If you find yourself relating too much to the this situation, you should consider overhauling your principles. Dominate procrastination through the help of these tips:
The first thing you should learn to do is to pace yourself. There will be times where your workload will suddenly triple, out of the blue, with little to no warning. To both the uninitiated and veterans alike, this can prove to be quite the overwhelming and daunting circumstance. In fact, it is at these types of situations, where mountains of work can easily induce despair, that we begin to succumb to procrastination.
The most common response mechanism is to delay the task at hand. Needless to say, this will not make the problem go away. This is exactly like resulting to alcohol for the purpose of numbing problems away. While the consequent drunken stupor indeed does make the issues go away for some time, it will inevitably resurface.
The trick to solving this dilemma lies in establishing consistent workflow. Take the project and break them apart into smaller tasks, and then proceed to work on these tasks on a pace most comfortable for you. This should prevent you from getting overwhelmed by such a difficult task or too many tasks. The speed of your work (don’t get me wrong; while indeed important) doesn’t really matter that much, for as long as input is constant. Sooner or later, as your completed minor tasks pile up, you’d be surprised that you’re close to completing your entire goal.
Equally important is knowing when to take a break. While it may seem easy to rationalize compromising break times so that you can maximize your time for work, it is actually quite counter-productive to do so. How so? Taking breaks is actually an application of the understanding that human beings are of limited capacity. Much like batteries, we drain out and require constant charging, through rest, in order to function at maximum efficiency physically and mentally.

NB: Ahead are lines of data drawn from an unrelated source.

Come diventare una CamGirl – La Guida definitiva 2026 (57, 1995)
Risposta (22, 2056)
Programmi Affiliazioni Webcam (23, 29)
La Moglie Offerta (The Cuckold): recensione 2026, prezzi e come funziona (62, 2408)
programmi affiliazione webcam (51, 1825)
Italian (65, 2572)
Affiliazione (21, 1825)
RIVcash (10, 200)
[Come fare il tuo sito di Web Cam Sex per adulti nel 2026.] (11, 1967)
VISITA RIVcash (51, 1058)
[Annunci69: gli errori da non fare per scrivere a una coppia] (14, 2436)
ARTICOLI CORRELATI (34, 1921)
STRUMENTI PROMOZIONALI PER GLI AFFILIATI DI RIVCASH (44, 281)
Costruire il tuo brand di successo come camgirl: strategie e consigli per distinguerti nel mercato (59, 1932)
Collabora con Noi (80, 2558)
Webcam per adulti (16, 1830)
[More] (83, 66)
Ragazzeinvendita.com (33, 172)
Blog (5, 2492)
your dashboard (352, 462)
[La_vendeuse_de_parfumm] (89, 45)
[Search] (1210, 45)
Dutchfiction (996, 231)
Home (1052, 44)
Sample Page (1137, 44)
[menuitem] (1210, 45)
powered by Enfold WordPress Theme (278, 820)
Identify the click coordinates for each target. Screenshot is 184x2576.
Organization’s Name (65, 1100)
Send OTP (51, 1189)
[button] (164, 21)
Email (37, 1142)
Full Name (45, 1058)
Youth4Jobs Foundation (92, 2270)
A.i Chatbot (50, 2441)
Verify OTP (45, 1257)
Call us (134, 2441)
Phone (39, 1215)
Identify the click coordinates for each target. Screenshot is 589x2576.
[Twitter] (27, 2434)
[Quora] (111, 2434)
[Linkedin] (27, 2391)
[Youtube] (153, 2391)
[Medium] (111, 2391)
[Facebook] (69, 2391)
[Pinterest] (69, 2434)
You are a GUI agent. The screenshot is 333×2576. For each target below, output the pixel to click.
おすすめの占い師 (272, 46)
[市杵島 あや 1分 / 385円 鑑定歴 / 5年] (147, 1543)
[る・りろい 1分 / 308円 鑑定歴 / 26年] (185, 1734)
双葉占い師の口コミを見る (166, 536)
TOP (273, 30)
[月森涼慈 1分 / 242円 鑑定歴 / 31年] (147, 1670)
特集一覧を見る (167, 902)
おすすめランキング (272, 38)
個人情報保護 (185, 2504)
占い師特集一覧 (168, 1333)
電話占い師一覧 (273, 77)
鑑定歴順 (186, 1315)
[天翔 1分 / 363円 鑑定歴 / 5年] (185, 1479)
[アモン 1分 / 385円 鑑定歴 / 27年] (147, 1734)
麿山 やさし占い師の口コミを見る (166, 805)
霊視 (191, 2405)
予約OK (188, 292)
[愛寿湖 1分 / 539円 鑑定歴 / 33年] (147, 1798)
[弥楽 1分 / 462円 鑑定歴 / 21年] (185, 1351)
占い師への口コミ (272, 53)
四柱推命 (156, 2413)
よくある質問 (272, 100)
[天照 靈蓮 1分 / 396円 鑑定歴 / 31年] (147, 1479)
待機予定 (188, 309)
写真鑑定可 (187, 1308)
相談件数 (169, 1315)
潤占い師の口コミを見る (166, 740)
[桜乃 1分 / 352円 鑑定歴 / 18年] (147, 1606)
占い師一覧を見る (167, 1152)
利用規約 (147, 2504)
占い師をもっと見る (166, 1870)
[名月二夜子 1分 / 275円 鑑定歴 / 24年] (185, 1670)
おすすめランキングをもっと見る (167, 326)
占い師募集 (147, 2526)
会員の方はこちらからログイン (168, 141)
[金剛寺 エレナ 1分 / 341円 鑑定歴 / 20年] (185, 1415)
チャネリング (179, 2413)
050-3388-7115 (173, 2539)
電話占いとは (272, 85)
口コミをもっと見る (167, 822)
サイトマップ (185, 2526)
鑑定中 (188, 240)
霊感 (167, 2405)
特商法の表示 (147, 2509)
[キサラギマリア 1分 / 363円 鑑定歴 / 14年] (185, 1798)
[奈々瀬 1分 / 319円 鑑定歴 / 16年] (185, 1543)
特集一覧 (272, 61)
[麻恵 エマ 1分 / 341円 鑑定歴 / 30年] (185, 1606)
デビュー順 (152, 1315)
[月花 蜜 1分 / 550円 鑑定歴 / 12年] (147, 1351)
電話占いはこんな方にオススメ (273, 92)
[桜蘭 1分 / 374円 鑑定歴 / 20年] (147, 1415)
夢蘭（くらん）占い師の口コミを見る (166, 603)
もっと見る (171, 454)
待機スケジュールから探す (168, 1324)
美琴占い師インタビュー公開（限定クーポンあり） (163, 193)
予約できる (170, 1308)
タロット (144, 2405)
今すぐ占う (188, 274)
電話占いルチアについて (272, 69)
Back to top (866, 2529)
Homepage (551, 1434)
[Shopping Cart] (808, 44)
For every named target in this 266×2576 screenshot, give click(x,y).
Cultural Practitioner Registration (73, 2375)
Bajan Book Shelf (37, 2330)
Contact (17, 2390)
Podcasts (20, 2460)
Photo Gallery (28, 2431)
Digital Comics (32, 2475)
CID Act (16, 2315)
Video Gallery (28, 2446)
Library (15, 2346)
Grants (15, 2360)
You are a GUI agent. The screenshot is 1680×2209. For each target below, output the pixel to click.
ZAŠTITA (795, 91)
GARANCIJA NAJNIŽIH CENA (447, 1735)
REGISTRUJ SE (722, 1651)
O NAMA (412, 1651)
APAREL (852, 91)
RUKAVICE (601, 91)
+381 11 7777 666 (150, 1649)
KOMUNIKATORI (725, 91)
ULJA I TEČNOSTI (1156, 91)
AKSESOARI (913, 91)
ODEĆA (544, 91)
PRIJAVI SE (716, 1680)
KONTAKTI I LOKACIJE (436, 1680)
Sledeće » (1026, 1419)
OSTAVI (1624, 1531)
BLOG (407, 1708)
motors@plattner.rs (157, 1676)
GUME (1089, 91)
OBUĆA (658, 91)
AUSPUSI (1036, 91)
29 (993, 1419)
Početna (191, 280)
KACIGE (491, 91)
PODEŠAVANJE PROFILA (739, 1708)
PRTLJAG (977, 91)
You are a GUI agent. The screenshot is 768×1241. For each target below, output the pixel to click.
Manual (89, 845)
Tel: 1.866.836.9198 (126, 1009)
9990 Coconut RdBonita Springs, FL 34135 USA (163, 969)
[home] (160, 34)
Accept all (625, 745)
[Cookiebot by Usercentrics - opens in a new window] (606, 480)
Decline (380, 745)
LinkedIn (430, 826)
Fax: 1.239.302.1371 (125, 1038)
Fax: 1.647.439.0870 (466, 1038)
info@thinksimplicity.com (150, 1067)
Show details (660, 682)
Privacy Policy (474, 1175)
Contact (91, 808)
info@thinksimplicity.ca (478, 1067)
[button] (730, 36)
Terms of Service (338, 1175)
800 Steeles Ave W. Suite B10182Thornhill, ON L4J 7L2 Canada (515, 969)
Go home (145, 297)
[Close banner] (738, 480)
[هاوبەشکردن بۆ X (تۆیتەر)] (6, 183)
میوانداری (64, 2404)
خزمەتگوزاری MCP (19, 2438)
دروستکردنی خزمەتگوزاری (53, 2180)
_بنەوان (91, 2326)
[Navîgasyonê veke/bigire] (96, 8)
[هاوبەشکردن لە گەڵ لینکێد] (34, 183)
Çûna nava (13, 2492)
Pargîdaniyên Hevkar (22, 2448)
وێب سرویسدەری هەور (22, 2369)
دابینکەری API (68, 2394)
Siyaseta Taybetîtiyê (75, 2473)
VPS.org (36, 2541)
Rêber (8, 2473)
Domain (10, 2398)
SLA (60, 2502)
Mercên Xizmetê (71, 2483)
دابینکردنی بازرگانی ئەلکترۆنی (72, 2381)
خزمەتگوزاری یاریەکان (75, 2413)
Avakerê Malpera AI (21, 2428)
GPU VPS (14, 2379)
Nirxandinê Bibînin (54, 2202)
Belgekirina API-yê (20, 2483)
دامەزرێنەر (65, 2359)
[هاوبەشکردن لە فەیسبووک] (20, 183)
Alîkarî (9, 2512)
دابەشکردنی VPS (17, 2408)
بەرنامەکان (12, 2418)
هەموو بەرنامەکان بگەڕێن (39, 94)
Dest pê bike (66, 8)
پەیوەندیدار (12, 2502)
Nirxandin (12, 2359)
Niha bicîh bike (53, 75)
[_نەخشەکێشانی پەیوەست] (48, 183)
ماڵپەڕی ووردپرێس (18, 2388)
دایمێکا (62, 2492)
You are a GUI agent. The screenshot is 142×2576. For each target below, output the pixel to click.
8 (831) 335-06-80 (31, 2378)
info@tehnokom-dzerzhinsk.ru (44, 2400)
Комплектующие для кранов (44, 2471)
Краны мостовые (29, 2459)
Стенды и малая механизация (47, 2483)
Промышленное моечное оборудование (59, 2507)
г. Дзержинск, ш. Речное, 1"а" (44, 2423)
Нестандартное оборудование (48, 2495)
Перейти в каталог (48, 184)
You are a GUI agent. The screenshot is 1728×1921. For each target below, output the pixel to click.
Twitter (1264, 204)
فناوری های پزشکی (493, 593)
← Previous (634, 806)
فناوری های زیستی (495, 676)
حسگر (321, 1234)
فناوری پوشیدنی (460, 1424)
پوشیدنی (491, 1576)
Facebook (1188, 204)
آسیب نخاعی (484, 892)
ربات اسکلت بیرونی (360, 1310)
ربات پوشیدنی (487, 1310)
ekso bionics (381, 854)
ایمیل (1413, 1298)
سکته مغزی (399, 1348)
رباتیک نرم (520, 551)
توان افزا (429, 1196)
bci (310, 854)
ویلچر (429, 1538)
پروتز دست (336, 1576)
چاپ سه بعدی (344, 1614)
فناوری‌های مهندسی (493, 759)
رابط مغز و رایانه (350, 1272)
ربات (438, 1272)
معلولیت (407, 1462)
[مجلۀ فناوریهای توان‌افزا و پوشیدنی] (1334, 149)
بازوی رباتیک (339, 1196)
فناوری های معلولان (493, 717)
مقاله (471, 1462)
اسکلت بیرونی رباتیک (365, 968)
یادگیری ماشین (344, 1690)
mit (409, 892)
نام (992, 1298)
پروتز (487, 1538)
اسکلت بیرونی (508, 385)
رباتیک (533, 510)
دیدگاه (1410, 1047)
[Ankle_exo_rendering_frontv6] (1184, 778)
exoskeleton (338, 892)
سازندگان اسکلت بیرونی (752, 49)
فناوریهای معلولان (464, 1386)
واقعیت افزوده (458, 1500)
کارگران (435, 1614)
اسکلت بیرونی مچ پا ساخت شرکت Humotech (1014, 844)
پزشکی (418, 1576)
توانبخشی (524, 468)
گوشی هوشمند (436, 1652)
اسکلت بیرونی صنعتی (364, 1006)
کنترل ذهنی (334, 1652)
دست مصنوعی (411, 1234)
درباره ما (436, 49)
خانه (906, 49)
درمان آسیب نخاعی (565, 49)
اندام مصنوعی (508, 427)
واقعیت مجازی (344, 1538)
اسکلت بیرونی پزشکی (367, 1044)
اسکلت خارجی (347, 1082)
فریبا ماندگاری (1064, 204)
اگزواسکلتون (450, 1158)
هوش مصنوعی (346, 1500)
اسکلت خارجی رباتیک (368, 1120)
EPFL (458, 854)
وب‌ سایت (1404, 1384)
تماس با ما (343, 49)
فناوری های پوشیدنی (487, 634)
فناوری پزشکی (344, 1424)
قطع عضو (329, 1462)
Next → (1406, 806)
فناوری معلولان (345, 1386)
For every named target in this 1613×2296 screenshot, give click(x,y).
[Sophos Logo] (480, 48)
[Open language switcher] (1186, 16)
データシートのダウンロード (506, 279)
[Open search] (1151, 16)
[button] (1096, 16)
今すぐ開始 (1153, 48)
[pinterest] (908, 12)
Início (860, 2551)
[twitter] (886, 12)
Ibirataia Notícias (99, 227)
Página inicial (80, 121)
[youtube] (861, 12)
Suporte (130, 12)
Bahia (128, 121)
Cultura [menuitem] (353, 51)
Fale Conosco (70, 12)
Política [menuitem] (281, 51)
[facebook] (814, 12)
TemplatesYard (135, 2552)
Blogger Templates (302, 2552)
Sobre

Simply put, don’t compromise your break time; you need to recharge from time to time. In fact, in many countries, governments actually have it in law to require break times for workers. The implication is that you are actually (technically) required by law to take a break!
Conquering procrastination is not just for the purpose of maximizing work efficiency, it is also an effort for general life improvement, and would also reflect in the actions you take and commit to in your personal life. Not only enable you to practice proper time management, it will develop a good sense of security by minimizing the disbelief in your abilities in tackling tasks in the face of pressure and difficulty.